- [Aim of the task] With the records below as your source, retype each line exactly from the top down to the line that contains "Given: Uncheck Microsoft", and include that line.

- [Exercise material]

_ _ _

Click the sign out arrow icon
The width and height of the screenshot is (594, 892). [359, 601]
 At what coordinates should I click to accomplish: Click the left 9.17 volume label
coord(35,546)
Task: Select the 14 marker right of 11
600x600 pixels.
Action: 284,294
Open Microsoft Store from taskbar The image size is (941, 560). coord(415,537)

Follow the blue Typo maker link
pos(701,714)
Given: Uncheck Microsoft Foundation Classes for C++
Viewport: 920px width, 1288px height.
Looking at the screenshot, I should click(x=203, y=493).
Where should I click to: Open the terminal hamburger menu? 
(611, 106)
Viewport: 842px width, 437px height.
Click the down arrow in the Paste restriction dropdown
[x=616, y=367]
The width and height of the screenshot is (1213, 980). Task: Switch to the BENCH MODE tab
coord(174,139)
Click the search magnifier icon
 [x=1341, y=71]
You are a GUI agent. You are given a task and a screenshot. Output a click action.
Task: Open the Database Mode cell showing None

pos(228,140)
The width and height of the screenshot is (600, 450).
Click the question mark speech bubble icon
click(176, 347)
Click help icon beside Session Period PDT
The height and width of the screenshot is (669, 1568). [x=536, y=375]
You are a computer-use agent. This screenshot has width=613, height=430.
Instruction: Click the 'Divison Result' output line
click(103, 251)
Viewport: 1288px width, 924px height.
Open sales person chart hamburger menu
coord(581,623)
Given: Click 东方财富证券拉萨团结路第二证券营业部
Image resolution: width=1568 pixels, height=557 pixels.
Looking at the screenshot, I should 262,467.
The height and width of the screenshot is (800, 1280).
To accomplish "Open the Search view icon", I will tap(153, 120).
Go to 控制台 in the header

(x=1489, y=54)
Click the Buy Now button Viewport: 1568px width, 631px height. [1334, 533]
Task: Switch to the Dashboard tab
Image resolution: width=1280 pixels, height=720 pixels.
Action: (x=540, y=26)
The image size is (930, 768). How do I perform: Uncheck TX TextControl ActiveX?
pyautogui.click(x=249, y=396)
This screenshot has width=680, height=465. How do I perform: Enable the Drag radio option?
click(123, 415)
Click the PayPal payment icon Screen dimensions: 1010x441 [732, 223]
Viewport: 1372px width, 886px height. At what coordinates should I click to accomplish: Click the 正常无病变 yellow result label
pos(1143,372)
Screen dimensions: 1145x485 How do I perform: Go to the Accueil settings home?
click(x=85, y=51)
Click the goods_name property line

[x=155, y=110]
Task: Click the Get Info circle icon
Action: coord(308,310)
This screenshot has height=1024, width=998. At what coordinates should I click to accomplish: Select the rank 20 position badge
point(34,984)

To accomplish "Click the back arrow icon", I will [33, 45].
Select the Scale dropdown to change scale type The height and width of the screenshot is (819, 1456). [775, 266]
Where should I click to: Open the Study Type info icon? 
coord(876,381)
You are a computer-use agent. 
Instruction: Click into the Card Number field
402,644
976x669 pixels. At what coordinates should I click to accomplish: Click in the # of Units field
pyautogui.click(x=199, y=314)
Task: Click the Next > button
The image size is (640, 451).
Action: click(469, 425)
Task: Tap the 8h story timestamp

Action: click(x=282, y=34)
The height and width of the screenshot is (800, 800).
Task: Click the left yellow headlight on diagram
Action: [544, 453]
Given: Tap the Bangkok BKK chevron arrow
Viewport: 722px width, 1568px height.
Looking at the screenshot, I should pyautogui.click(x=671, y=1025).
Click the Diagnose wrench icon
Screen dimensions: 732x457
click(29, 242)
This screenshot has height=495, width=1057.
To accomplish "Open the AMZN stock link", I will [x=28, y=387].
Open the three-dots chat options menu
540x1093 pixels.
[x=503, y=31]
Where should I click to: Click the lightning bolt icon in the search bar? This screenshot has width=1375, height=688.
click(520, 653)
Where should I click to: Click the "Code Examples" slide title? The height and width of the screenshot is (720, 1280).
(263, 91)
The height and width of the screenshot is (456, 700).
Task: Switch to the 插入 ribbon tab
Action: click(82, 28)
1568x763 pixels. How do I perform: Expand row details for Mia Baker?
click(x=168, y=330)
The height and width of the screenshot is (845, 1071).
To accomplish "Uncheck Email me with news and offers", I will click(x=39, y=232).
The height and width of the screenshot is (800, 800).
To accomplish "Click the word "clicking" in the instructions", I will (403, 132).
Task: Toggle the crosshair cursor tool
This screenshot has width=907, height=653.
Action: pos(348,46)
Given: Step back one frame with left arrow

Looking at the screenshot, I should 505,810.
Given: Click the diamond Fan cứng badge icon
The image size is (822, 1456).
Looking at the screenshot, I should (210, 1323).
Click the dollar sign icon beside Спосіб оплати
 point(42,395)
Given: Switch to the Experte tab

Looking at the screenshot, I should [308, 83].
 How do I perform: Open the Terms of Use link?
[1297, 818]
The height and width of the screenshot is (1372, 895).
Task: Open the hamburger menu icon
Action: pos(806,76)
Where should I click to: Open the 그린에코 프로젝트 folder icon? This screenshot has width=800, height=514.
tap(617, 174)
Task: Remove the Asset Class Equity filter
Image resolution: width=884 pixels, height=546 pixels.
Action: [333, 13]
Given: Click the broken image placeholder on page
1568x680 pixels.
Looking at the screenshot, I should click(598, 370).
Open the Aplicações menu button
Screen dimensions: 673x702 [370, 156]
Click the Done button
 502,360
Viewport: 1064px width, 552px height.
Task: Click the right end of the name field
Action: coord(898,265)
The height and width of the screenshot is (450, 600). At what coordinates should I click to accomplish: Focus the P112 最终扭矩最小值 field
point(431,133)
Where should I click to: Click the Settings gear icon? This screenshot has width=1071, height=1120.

_ _ _

- [Reply]
Click the sign out arrow icon
The width and height of the screenshot is (594, 892). [359, 601]
 At what coordinates should I click to accomplish: Click the left 9.17 volume label
coord(35,546)
Task: Select the 14 marker right of 11
600x600 pixels.
Action: 284,294
Open Microsoft Store from taskbar The image size is (941, 560). coord(415,537)

Follow the blue Typo maker link
pos(701,714)
Given: Uncheck Microsoft Foundation Classes for C++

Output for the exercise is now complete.